Other factors the courts have to consider under the bill include the nature and strength of a child's relationship with parents, grandparents and other important people in their life, the child's linguistic, cultural and spiritual heritage (including Indigenous heritage), and the child's own views and preferences.
Justice Minister Jody Wilson-Raybould called the bill's introduction a "historical occasion" for family law in Canada and said the changes will make the system less adversarial and more efficient.
"Separation and divorce are stressful enough without considering financial burdens and the emotional pain that can result, especially for children," she said during a news conference on Parliament Hill. "That is why so much of what we are proposing today is promoting the best interests of the child by reducing conflict, addressing family violence and ensuring family support obligations are met."
The background materials provided by the department say there would be no "one-size-fits-all" parenting arrangement under the new legislation. Courts would be required to order the maximum amount of parenting time for each parent that is in the child's best interests — to tailor parenting arrangements to suit each child's specific situation.
Census 2016 found that more than two million children were living in separated or divorced families. More than five million Canadians separated or divorced between 1991 and 2011; of those, 38 per cent had a child with his or her partner at the time.

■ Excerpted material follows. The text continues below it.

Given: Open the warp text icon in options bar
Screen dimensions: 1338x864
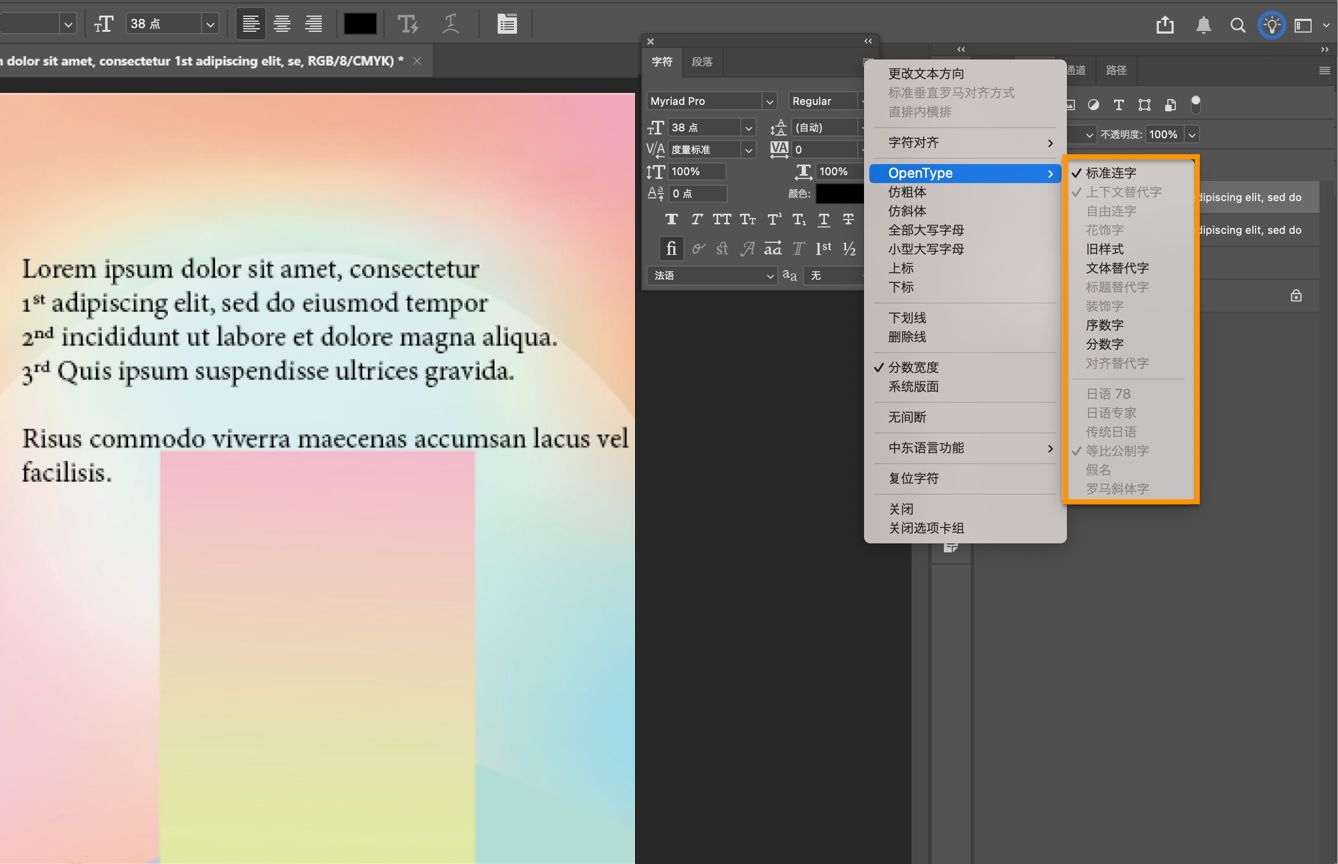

Other proposed amendments include:
- A new requirement for a parent to provide proper notification of relocation, and new guidelines to help courts decide if it's in the child's best interests and should be allowed. The new framework would provide additional clarification for parents, lawyers and courts to limit litigation.
- A requirement that courts take family violence into account in their decisions — that they assess the severity and impact of the violence and how it could affect future parenting arrangements.
- More tools to establish and enforce child support. The government would, in certain cases, be able to release tax information to help ensure a child support amount is accurate. Only certain people and agencies, like a judge or enforcement program, would be allowed access in order to protect privacy rights.
- Making the family justice system more accessible and efficient by reducing the need for families to go to court, avoiding the need for expensive court costs.
The Canadian Bar Association (CBA) wrote to the minister in December 2017 calling for changes to the Divorce Act, including amendments to give better guidance on relocation issues, child support and terminology.
Lawrence Pinsky, a Manitoba family lawyer and CBA's family law section chair, welcomed the proposed bill but said it's too early to measure its overall impact.
"It will depend on how judges in various jurisdictions interpret the bill ... But overall we see it as positive," he said. "We've been advocating for years that the best interests of the child needs to be the test, that all family law dealing with children has to be seen through the eyes of the child."
But Toronto family lawyer Brian Ludmer, a spokesman for Canadian Association for Equality (CAFE), which advocates for gender equality and runs the Canadian Centre for Men and Families in Toronto, said the bill misses the mark by not including a default assumption that parenting will be shared equally. He said such an assumption would alleviate the "divorce war" mentality that turns one parent against the other and often puts children in the middle.
"This was the opportunity to really solve what really ails the family law system," he said. "It is the answer, and in that sense while some of the changes in this bill are certainly welcome, the big issue has somehow been left behind."